#### [Exercise]
Write out the data exactly, keeping every line.

#### [Source information]
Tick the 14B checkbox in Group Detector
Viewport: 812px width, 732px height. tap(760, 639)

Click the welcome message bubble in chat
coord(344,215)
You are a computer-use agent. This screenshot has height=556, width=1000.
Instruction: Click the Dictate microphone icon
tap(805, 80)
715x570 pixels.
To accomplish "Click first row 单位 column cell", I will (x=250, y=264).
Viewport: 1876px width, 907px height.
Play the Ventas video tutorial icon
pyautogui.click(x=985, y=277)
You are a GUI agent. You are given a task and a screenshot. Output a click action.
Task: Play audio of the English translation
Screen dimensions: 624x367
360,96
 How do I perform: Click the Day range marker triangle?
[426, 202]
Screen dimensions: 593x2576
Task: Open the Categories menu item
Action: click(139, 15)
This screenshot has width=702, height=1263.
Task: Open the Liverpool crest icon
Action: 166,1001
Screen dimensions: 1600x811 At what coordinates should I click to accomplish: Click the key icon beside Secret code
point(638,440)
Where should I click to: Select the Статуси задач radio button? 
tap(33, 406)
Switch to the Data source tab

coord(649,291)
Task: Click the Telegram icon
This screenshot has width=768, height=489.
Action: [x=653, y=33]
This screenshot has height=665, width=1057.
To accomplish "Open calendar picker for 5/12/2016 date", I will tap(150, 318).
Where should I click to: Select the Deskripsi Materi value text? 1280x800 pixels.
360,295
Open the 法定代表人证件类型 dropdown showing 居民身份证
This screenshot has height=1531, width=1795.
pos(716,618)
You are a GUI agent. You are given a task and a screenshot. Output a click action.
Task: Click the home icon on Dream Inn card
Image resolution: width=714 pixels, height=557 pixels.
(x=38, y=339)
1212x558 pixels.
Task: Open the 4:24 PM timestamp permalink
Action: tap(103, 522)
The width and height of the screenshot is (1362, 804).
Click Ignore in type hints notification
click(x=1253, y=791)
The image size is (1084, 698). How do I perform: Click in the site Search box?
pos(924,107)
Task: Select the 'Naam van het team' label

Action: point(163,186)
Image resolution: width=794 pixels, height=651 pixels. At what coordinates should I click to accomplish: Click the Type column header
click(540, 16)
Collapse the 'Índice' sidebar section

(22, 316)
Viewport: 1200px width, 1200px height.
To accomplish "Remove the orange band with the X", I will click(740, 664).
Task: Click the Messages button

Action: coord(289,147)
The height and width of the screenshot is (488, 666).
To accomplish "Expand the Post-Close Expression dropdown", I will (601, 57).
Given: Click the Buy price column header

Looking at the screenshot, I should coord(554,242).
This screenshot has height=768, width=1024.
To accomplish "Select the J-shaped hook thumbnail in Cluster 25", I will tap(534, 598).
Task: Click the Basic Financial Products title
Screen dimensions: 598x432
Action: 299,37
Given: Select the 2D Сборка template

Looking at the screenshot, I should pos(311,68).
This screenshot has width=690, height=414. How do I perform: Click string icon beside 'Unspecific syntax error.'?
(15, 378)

#### [Response box]
Tick the 14B checkbox in Group Detector
Viewport: 812px width, 732px height. tap(760, 639)

Click the welcome message bubble in chat
coord(344,215)
You are a computer-use agent. This screenshot has height=556, width=1000.
Instruction: Click the Dictate microphone icon
tap(805, 80)
715x570 pixels.
To accomplish "Click first row 单位 column cell", I will (x=250, y=264).
Viewport: 1876px width, 907px height.
Play the Ventas video tutorial icon
pyautogui.click(x=985, y=277)
You are a GUI agent. You are given a task and a screenshot. Output a click action.
Task: Play audio of the English translation
Screen dimensions: 624x367
360,96
 How do I perform: Click the Day range marker triangle?
[426, 202]
Screen dimensions: 593x2576
Task: Open the Categories menu item
Action: click(139, 15)
This screenshot has width=702, height=1263.
Task: Open the Liverpool crest icon
Action: 166,1001
Screen dimensions: 1600x811 At what coordinates should I click to accomplish: Click the key icon beside Secret code
point(638,440)
Where should I click to: Select the Статуси задач radio button? 
tap(33, 406)
Switch to the Data source tab

coord(649,291)
Task: Click the Telegram icon
This screenshot has width=768, height=489.
Action: [x=653, y=33]
This screenshot has height=665, width=1057.
To accomplish "Open calendar picker for 5/12/2016 date", I will tap(150, 318).
Where should I click to: Select the Deskripsi Materi value text? 1280x800 pixels.
360,295
Open the 法定代表人证件类型 dropdown showing 居民身份证
This screenshot has height=1531, width=1795.
pos(716,618)
You are a GUI agent. You are given a task and a screenshot. Output a click action.
Task: Click the home icon on Dream Inn card
Image resolution: width=714 pixels, height=557 pixels.
(x=38, y=339)
1212x558 pixels.
Task: Open the 4:24 PM timestamp permalink
Action: tap(103, 522)
The width and height of the screenshot is (1362, 804).
Click Ignore in type hints notification
click(x=1253, y=791)
The image size is (1084, 698). How do I perform: Click in the site Search box?
pos(924,107)
Task: Select the 'Naam van het team' label

Action: point(163,186)
Image resolution: width=794 pixels, height=651 pixels. At what coordinates should I click to accomplish: Click the Type column header
click(540, 16)
Collapse the 'Índice' sidebar section

(22, 316)
Viewport: 1200px width, 1200px height.
To accomplish "Remove the orange band with the X", I will click(740, 664).
Task: Click the Messages button

Action: coord(289,147)
The height and width of the screenshot is (488, 666).
To accomplish "Expand the Post-Close Expression dropdown", I will (601, 57).
Given: Click the Buy price column header

Looking at the screenshot, I should coord(554,242).
This screenshot has height=768, width=1024.
To accomplish "Select the J-shaped hook thumbnail in Cluster 25", I will tap(534, 598).
Task: Click the Basic Financial Products title
Screen dimensions: 598x432
Action: 299,37
Given: Select the 2D Сборка template

Looking at the screenshot, I should pos(311,68).
This screenshot has width=690, height=414. How do I perform: Click string icon beside 'Unspecific syntax error.'?
(15, 378)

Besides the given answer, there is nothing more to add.